= Beginning of Section =
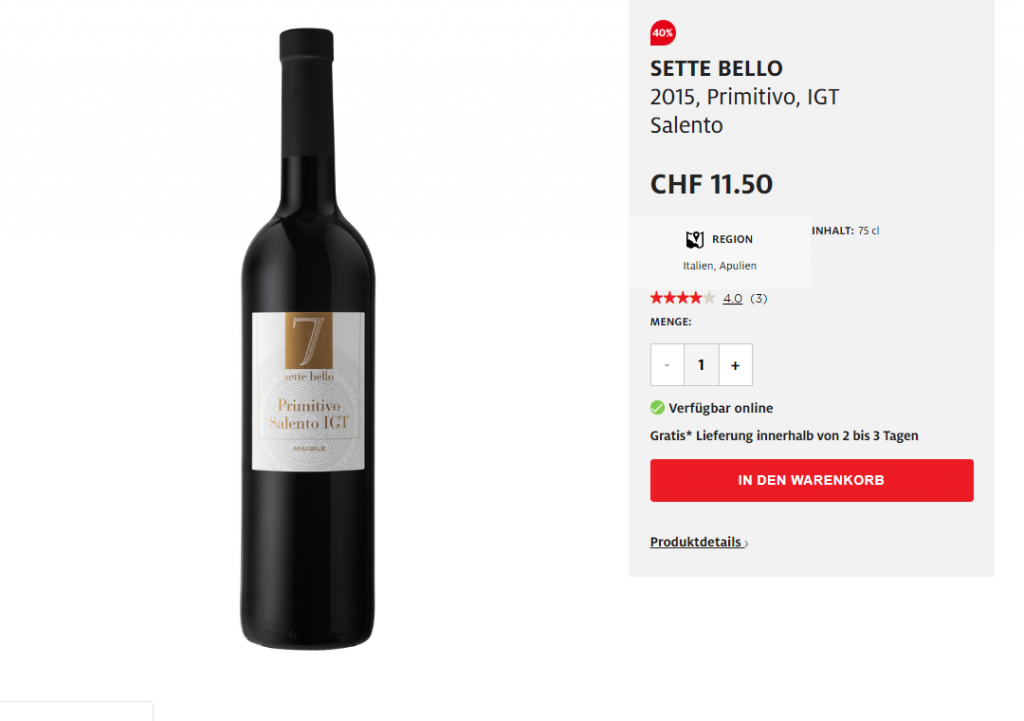Image resolution: width=1024 pixels, height=721 pixels.
Task: Click the first red rating star
Action: pos(657,298)
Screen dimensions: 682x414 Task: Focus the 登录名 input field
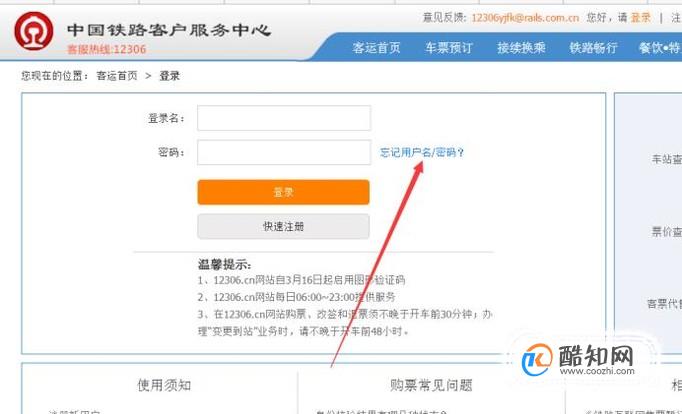[284, 118]
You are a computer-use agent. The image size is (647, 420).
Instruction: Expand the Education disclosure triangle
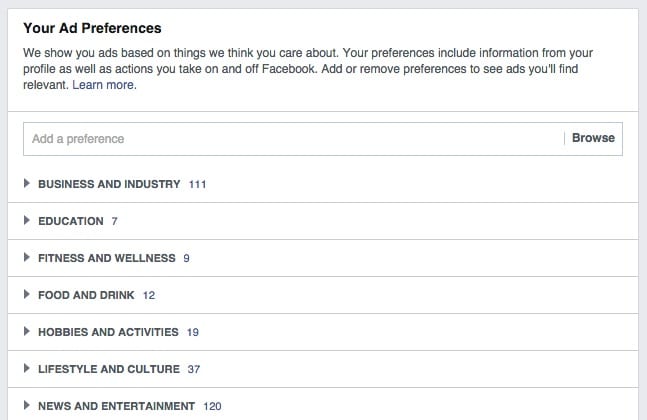pos(27,221)
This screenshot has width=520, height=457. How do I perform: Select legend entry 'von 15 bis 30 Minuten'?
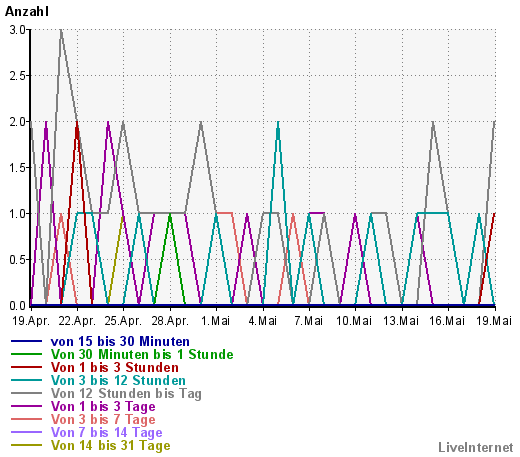pyautogui.click(x=120, y=341)
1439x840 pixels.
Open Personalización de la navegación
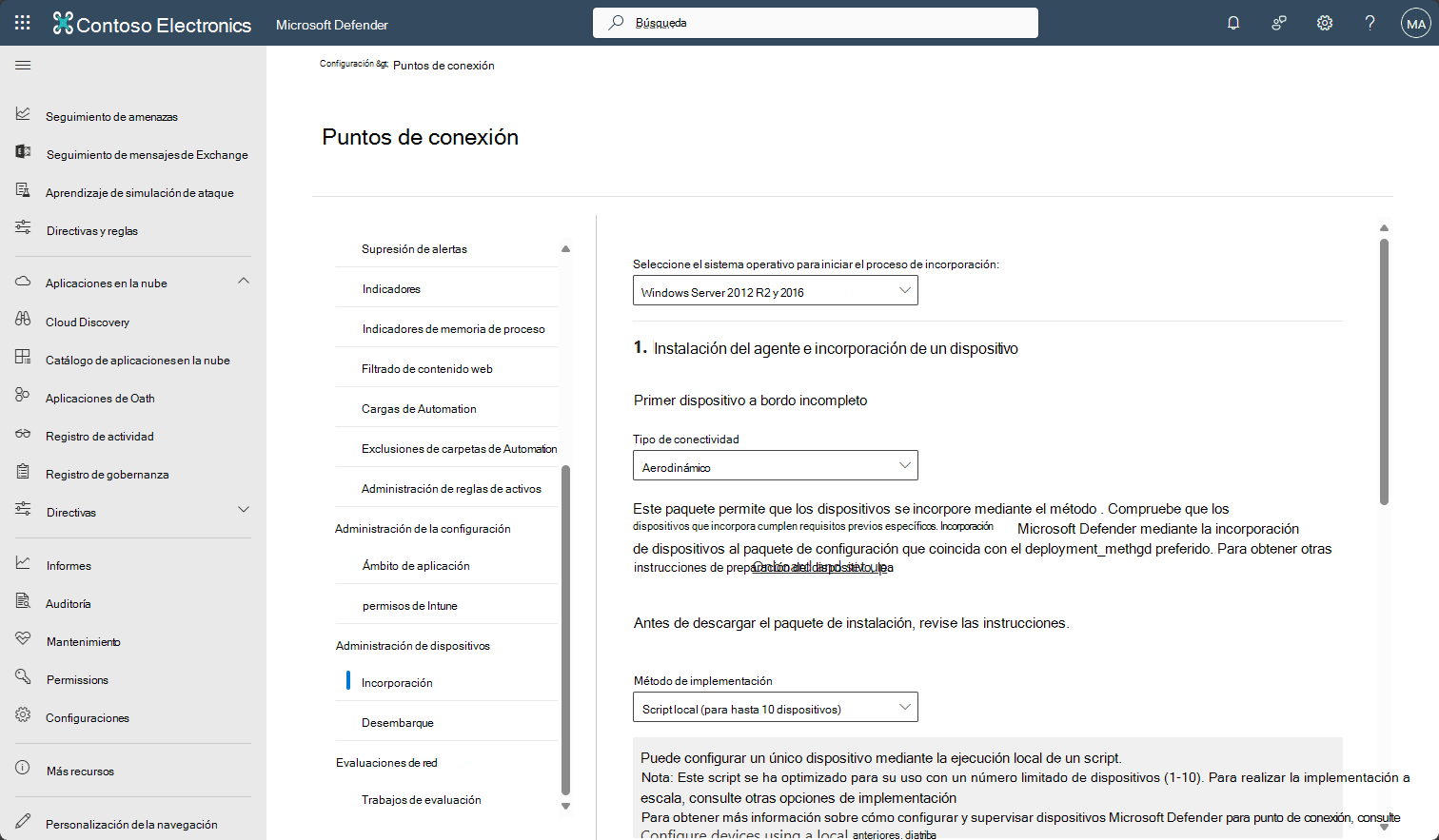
= End of Section =
» Exercise objective:
From the line that contains "Screen dimensions: 682x414" to the final line of the entries, reproduce every line exactly, both ends included. Leave out all pictures.

» Task answer:
Screen dimensions: 682x414 Task: Focus the 登录名 input field
[284, 118]
You are a computer-use agent. The image size is (647, 420).
Instruction: Expand the Education disclosure triangle
pos(27,221)
This screenshot has width=520, height=457. How do I perform: Select legend entry 'von 15 bis 30 Minuten'?
pyautogui.click(x=120, y=341)
1439x840 pixels.
Open Personalización de la navegación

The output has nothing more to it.